EXERCISE INSTRUCTIONS:
a – In the Sunday School lesson below, rename "lesson plan" to "teaching plan" and write out everything from "Bible Story: Devoted" down to "or zip-lock bags)." with that change.
b – Carry the Sunday School lesson on Acts 4 further, picking up right after its final sentence.

[start of EXCERPT PROVIDED]

The Believers Remained Devoted: Sunday School Lesson

Print Friendly and PDF

This Sunday School lesson is based on the events in Acts 4 where the early Christians show their devotion to Jesus. They continue in their faith even when hard times come. This lesson plan was first written for children’s Sunday School, but it could be adapted for other ministry settings. Be sure to check out the additional learning activities listed at the bottom of this page.

Bible Story: Devoted Believers Continue Despite Difficulties
Scripture: Acts 4:32-5:42
Target Age Group: Age 9 – 11 (U.S. 3rd – 5th Grade)
Learning Context: Sunday School
Target Time Frame: 60 minutes
Printer Friendly Bible Lesson: [print_link] this lesson plan
You Can Help: Please leave your feedback and suggestions for this lesson plan. Others will benefit from your ideas. Click here to respond

Supply List: Bibles, CD player, CD with instrumental music or praise music, butcher paper (or construction paper), make memory cards with different words or pictures from the previous lessons learned in Acts 1-4, memory verse review-have a few verses from previous lessons made into puzzles (example:  put words on index cards and put in envelopes or zip-lock bags).

[end of EXCERPT PROVIDED]
[start of PROVIDED MATERIAL]

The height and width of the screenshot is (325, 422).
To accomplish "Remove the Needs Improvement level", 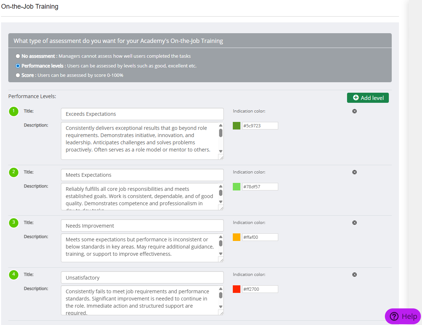I will tap(354, 223).

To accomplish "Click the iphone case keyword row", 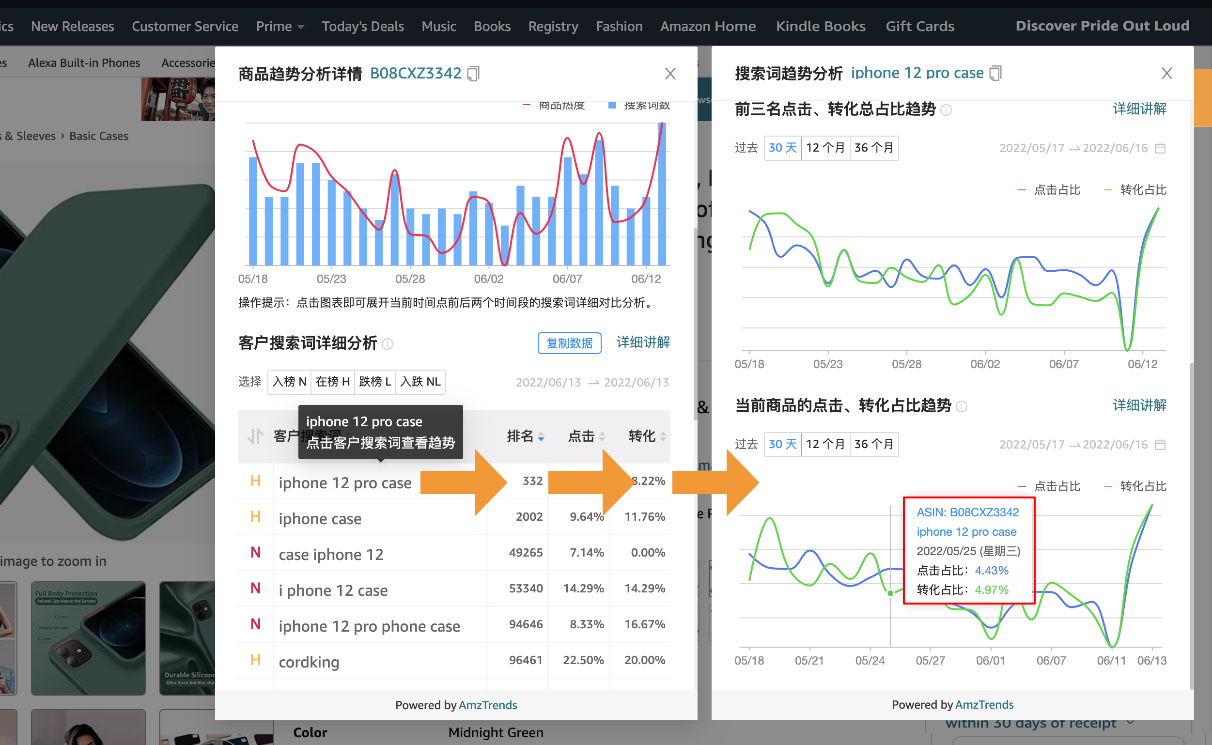I will click(320, 518).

[end of PROVIDED MATERIAL]

RESULTS FOR THE EXERCISE:
a –
Bible Story: Devoted Believers Continue Despite Difficulties
Scripture: Acts 4:32-5:42
Target Age Group: Age 9 – 11 (U.S. 3rd – 5th Grade)
Learning Context: Sunday School
Target Time Frame: 60 minutes
Printer Friendly Bible Lesson: [print_link] this teaching plan
You Can Help: Please leave your feedback and suggestions for this teaching plan. Others will benefit from your ideas. Click here to respond

Supply List: Bibles, CD player, CD with instrumental music or praise music, butcher paper (or construction paper), make memory cards with different words or pictures from the previous lessons learned in Acts 1-4, memory verse review-have a few verses from previous lessons made into puzzles (example:  put words on index cards and put in envelopes or zip-lock bags).

b –
Learning Goal: Students will learn that a devoted follower of Christ is faithful to God’s commands despite difficulties.
Learning Indicator: Students will discover character traits of devoted believers by examining Scriptures together.  They will be able to indicate their understanding of the lesson by answering review questions.
Learning Activity #1: As students arrive they can choose to play a memory game of words/or pictures from Acts 1-4.
Learning Activity #2:  As students arrive they can choose to review previous Memory Verses.  They can do individually or as a team timing themselves as they put the verse together.
Learning Activity #3: At the end of the lesson work with the class on the acrostic for the word devoted.
Test: Review Questions.
Memory Verse: Acts 5:42 (NIV) “Day after day, in the temple courts and from house to house, they never stopped teaching and proclaiming the Good News that Jesus is the Christ.”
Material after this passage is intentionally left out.